Cumulação de adicionais de periculosidade e de insalubridade na recente jurisprudência do TST
GUSTAVO FILIPE BARBOSA GARCIA
Livre-Docente pela Faculdade de Direito da Universidade de São Paulo. Doutor em Direito pela Faculdade de Direito da Universidade de São Paulo. Pós-Doutorado em Direito pela Universidade de Sevilla. Especialista em Direito pela Universidade de Sevilla. Membro Pesquisador do IBDSCJ. Membro da Academia Brasileira de Direito do Trabalho, Titular da Cadeira 27. Membro do Instituto Brasileiro de Direito Processual. Professor Universitário em Cursos de Graduação e Pós-Graduação em Direito. Advogado. Foi Juiz do Trabalho das 2ª, 8ª e 24ª Regiões, ex-Procurador do Trabalho do Ministério Público da União e ex-Auditor-Fiscal do Trabalho.

◆ TAREFA A REALIZAR:
Reproduza, do trecho sobre a cumulação de adicionais, tudo o que vai de "Cumulação de adicionais" até "ex-Auditor-Fiscal do Trabalho.". A listagem que vem depois deste trecho é um material independente dele.

◆ MATERIAL FORNECIDO:

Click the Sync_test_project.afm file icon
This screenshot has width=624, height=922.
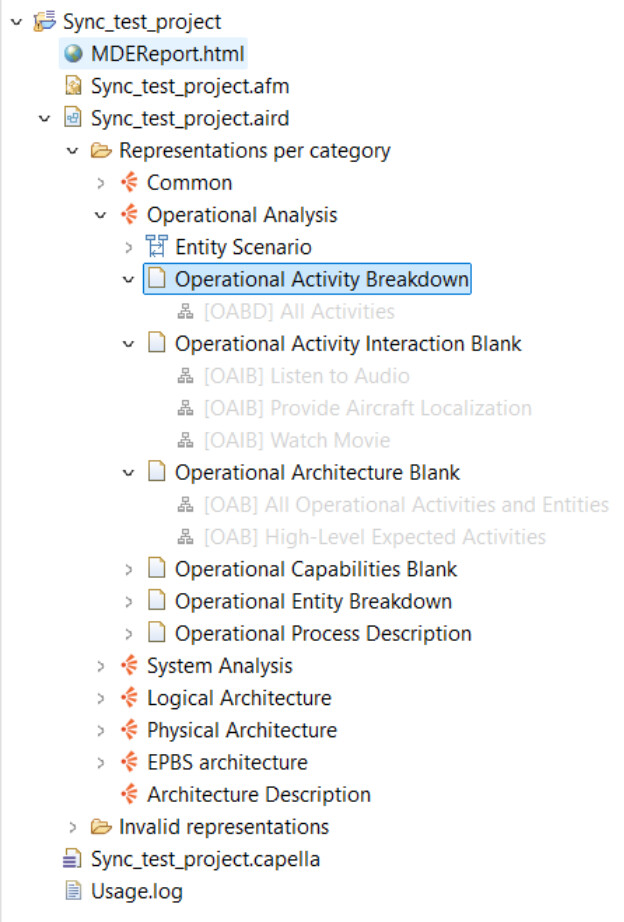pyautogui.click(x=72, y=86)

◆ RESPOSTA ESCRITA:
Cumulação de adicionais de periculosidade e de insalubridade na recente jurisprudência do TST
GUSTAVO FILIPE BARBOSA GARCIA
Livre-Docente pela Faculdade de Direito da Universidade de São Paulo. Doutor em Direito pela Faculdade de Direito da Universidade de São Paulo. Pós-Doutorado em Direito pela Universidade de Sevilla. Especialista em Direito pela Universidade de Sevilla. Membro Pesquisador do IBDSCJ. Membro da Academia Brasileira de Direito do Trabalho, Titular da Cadeira 27. Membro do Instituto Brasileiro de Direito Processual. Professor Universitário em Cursos de Graduação e Pós-Graduação em Direito. Advogado. Foi Juiz do Trabalho das 2ª, 8ª e 24ª Regiões, ex-Procurador do Trabalho do Ministério Público da União e ex-Auditor-Fiscal do Trabalho.